> [Task goal] Reproduce the lines of the material from the line with "Given: Click the #include" to the line with "click(91, 246)", both ends included, with no changes.

> [Records for the exercise]
****************
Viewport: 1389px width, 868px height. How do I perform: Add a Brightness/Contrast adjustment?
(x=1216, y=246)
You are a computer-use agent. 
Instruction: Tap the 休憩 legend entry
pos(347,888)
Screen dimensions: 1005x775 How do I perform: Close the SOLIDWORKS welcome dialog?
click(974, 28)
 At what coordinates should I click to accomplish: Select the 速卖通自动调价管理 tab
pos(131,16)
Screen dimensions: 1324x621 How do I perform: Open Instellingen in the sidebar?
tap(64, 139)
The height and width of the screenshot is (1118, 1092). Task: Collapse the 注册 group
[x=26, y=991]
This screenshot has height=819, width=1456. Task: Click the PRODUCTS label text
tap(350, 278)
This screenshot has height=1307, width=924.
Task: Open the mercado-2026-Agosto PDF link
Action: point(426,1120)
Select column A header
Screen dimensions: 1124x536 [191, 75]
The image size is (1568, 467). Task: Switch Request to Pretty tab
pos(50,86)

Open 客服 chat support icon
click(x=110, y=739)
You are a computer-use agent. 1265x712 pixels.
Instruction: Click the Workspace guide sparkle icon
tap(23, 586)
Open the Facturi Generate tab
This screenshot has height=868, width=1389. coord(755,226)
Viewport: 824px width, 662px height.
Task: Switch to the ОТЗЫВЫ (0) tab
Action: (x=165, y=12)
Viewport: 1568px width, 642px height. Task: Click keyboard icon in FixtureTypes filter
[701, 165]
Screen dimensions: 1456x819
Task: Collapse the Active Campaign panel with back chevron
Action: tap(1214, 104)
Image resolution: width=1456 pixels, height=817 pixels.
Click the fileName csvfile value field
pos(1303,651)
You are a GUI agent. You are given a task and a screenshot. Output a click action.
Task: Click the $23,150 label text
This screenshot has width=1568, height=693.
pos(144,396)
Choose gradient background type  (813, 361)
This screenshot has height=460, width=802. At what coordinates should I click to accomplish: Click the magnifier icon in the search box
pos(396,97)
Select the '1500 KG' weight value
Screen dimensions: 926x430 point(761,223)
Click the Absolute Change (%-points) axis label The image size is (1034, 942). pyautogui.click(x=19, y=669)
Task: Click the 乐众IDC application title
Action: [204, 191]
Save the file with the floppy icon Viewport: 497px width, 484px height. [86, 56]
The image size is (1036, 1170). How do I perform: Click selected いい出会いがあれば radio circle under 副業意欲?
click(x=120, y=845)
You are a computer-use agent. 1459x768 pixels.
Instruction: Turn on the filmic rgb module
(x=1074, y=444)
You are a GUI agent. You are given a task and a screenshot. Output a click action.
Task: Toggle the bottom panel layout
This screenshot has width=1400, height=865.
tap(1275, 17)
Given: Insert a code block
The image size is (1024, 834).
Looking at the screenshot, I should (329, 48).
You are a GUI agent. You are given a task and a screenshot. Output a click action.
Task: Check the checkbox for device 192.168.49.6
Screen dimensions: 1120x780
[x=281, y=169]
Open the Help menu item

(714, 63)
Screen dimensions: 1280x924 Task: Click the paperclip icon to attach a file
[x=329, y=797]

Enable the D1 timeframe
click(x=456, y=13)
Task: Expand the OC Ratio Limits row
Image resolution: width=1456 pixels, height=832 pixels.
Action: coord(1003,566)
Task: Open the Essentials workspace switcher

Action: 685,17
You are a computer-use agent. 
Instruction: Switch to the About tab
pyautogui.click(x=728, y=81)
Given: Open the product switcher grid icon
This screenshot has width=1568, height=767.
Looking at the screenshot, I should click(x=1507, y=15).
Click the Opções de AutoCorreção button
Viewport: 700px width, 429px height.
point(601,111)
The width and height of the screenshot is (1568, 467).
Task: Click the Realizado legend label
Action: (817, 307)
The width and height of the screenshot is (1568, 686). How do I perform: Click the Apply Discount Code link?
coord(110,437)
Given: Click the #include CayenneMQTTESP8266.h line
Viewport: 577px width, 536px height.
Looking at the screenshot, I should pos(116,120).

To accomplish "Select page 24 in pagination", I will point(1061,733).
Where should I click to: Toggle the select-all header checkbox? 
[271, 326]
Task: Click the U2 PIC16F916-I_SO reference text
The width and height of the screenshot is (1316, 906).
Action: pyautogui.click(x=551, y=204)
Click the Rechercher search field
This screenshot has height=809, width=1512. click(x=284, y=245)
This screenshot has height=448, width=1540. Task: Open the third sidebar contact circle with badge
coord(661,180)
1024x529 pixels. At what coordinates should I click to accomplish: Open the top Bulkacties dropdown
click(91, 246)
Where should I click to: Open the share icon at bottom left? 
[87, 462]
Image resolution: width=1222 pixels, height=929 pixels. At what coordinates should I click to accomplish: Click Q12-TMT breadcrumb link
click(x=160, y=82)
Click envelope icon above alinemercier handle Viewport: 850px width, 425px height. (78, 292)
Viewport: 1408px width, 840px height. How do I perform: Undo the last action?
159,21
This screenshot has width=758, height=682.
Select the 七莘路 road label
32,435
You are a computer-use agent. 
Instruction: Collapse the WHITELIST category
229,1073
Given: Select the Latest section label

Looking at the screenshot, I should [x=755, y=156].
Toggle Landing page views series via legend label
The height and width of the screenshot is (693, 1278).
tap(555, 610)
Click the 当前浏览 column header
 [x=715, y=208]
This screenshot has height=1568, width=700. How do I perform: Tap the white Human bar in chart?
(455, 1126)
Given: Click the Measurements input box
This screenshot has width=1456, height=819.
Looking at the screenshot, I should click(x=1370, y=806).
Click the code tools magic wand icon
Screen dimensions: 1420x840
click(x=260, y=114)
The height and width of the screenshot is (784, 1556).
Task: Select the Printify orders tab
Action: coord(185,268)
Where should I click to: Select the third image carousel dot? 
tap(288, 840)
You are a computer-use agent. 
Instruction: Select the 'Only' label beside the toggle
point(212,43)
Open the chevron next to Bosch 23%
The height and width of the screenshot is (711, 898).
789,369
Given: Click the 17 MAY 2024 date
****************
> [Result for this task]
Given: Click the #include CayenneMQTTESP8266.h line
Viewport: 577px width, 536px height.
Looking at the screenshot, I should pos(116,120).

To accomplish "Select page 24 in pagination", I will point(1061,733).
Where should I click to: Toggle the select-all header checkbox? 
[271, 326]
Task: Click the U2 PIC16F916-I_SO reference text
The width and height of the screenshot is (1316, 906).
Action: pyautogui.click(x=551, y=204)
Click the Rechercher search field
This screenshot has height=809, width=1512. click(x=284, y=245)
This screenshot has height=448, width=1540. Task: Open the third sidebar contact circle with badge
coord(661,180)
1024x529 pixels. At what coordinates should I click to accomplish: Open the top Bulkacties dropdown
click(91, 246)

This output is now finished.